Well, the general rule is "safety in numbers" especially when dealing with horses. Not only do they feel more secure in a herd, but you'll feel better if there's at least one person to stay behind and one person to go get help, if needed. I can see your point that because you have experience with riding, and it is your horse, you have a good grasp on what could potentially happen.

At the same time though, shes your mom, and she's going to think of the WORST possible scenario that could happen, and that's what would happen the day she doesn't go out with you. If its adult supervision she's really craving, maybe get an equally horse savvy person to come out with you so that you all can ride together? I know if I had my mother walking on the ground behind me, I wouldn't feel very comfortable taking off into a trot when ever I wanted.

Also, cell phones are great, but like you said, the place you ride is pretty open and cell phones aren't always reliable, even when you know you get service everywhere, sometimes they just crap out.


----------



## 7Ponies (May 21, 2009)

In this day and age, I agree with your mom. Unfortunately there are too many perverted people who do want to harm you. It's not a nice world we live in anymore. That being said, when I was your age I rode by myself all the time, no cell phones back then either. 

If I decided to hit the trails by myself today, you can bet I'd have my gun with me. I'm not afraid, but I will defend myself if needed as well.

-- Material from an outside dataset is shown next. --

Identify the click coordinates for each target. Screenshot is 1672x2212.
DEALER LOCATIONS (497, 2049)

Listen to your mom. She's looking out for you.


----------



## equiniphile (Aug 16, 2009)

Yea, there's hunters around the fields but never in them, because they're privately owned by non-hunters and parks where they've restricted hunting. Even so, I always wear a bright green vest, put bells over Arthur's neck in winter, and put something bright on my miniature mare that runs around us when I ride. My mom has seen that I can handle myself on a horse; she just doesn't like me riding by myself unless I stay in the small area around our house that's just grass, where she can see me out the window....And I can't go faster that a walk. And the miniature mare always runs into the woods, so Arthur freaks out. (he and the mare are literally inseperable. I cant go on a ride without the mare running free around us, or Arthur freaks out and it's just bad...)
Sam got her mom to talk to mine about her purchasing or leasing a horse, and her mom told mine that she just doesn't want to have to pay for board, lease, feed, hay, etc...And in my school district we're going to have to pay $600 per school sport since the levy failed, starting january. Sam's doing a few sports so her mom said she can't pay for a horse and the sports.
As for having a schedule and holding her to it, honestly, that wouldn't work with us. I'm at my dad's house half the time, and my mom has errands to run and bills to go pay, etc during the day.

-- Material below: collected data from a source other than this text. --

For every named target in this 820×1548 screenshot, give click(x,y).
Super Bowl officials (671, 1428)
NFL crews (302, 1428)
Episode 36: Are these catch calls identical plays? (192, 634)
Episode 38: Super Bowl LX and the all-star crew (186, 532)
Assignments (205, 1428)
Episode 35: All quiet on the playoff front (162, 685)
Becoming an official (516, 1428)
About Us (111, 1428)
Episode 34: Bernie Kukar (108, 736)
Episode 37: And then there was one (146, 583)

Thanks anyway, guys! Sam's still trying to convince her parents to let her get a horse, so it may work out lol


----------



## justsambam08 (Sep 26, 2009)

Well now it sounds like shes just being overprotective and anal......If you are restricted to riding around the house, i'd say at least break the rules a little bit and trot everywhere.


----------



## equiniphile (Aug 16, 2009)

Haha k. Okay, Sam and I convinced her mom that if Sam can pay for the horse, board at my house, feed, etc, she can have a horse. We think Sam will have enough by May.

Like right now, I haven't ridden in 3 weeks because my mom says it's too cold for her and my sister to walk behind me while we go on rides. I asked to go bareback in the back pastures, with my cell phone, yesterday but my mom said no because she couldn't see me from there. It's just stuff like that....I mean, I've been riding my entire life and Arthur is the calmest, most loyal horse ever. I can handle him with ease. I want to do some Trail classes at the fair, but I'm not sure if I can since I can't practice very often


----------



## Coal (Nov 23, 2009)

*My Opinion*

I think your mom has a point. So many things can happen when you ride alone. You would be much better off with an adult.


----------



## equiniphile (Aug 16, 2009)

Okay. Any ideas on how to get my mom to stick to a schedule instead of putting off riding?